Southern Battlefields

  • The song of battle sang in Rika’s heart. She rode the adrenaline wave like she always did, teetering on the edge of reason.

    Rika stepped around the tree and swung. The bugbear had engaged the easterner, and had little time to register surprise. His arm came off at the shoulder, and then Rika spun and beheaded him with the reverse side of the axe.

    At the far edge of her vision, another bugbear muttered some odd prayer. The sky darkened, and shards of ice rained down impacting her shield and back. Rika grunted in surprise. The white elf charged.

    Rika knew it was the wrong thing to do. Though she saw life simpler than many, she understood battle. The bugbear was too far away. Rika’s companions were too strung out. But the white elf reached him, and Rika knew that while he was the best flanker she had seen, standing toe to toe was not his forte.

    Rika heart still sang. The song of battle called. She could almost hear Uthgar’s voice edging her on.

    Rika ran forward and plowed into the bugbear. He went down quickly at their onslaught. But before its head even touched the forest floor, they came. Many dark forms charged quickly through the forest. The remaining bugbears had heard the call of battle too.

    Rika glanced over her shoulder. If they broke through, they were done for. She engaged the one with the large age. Other bugbears joined in.
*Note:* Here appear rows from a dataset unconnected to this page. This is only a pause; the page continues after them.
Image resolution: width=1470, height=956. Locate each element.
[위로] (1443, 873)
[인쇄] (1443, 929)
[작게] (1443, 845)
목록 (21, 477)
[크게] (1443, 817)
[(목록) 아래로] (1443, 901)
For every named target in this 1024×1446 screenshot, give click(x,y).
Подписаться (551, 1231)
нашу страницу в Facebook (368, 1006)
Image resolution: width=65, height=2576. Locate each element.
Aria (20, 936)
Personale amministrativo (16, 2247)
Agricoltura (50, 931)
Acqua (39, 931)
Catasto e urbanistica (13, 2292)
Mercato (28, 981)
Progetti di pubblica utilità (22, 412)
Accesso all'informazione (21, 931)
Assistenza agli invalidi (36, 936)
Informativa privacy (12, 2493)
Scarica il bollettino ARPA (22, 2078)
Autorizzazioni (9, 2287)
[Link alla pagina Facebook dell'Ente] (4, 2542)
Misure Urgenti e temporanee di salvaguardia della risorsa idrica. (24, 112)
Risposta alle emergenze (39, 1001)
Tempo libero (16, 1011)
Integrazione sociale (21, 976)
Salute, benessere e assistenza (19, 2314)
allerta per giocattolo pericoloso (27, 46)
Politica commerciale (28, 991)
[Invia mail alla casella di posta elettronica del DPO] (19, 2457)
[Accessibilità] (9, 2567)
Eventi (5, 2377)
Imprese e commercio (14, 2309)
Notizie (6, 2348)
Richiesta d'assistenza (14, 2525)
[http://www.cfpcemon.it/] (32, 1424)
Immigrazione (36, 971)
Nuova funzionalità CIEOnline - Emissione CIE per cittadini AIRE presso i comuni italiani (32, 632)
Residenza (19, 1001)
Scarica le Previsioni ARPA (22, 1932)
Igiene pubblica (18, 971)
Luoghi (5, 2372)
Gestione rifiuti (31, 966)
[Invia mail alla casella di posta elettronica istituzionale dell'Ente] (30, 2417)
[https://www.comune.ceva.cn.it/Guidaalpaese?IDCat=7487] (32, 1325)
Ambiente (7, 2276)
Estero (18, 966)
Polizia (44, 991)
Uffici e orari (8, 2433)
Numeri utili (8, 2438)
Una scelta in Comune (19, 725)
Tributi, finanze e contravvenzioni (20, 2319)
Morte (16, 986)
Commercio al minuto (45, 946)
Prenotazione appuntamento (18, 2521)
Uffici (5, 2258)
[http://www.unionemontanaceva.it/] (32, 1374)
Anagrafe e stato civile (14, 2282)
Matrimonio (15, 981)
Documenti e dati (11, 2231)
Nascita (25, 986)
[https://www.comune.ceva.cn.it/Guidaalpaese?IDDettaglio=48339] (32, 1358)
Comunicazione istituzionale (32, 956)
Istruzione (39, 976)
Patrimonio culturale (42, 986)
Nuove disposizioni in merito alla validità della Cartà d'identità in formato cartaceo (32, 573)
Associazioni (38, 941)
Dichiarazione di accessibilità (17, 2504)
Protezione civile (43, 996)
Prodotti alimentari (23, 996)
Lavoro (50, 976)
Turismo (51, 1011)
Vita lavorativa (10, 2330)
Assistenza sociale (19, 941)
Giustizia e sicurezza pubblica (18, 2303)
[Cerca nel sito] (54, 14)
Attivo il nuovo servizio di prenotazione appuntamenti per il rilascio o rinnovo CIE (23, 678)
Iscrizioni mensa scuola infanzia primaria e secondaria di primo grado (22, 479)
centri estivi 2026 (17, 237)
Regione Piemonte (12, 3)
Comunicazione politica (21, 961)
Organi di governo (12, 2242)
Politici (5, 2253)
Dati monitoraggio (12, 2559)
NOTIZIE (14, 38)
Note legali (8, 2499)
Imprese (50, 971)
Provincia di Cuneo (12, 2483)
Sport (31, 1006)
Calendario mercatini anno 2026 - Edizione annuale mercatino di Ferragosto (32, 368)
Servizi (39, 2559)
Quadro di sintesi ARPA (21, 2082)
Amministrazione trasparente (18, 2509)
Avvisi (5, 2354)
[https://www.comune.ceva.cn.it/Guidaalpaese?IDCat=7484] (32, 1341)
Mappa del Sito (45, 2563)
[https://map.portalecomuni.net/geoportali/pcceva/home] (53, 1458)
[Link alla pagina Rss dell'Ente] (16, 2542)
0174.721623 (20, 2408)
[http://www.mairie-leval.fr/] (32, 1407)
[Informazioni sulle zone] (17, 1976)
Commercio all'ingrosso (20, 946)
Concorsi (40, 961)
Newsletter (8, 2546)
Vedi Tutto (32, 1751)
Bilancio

The Easterner caught up and joined her, fighting at her side.
    Shield blocked axe. Rika ducked and swung. The Easterner’s blade flashed, spraying blood. The battle was going in their favor. Uthgar’s rage carried her.

    …and then it didn’t.

    The whisper in her mind, the dark prayer told her to stop. She didn’t want to listen to it, but she did. She stood there in front of the one with the large axe, unable to raise her shield. The axe came. There was a flash of light, and then all she saw was darkness.


    She awoke on a hard floor. She remembered hearing the nature god’s insistent calling, but that was it. Then as she regained her senses, she remembered the battle.

    There would be no stone left at the site of it. This time instead, it was her blood. Her blood that soaked the forest floor would serve as its own shrine to her presence at the battle. It would mark a point where she was defeated, but rose later to stand again. She prayed fervently, that Uthgar would accept that.

    Later that evening on a hill in Norwick, a somewhat inebriated Rika struck her axe loudly to her shield and screamed defiantly into the wind. This Uthgardt warrior still stood, and she wanted the Nars to know it.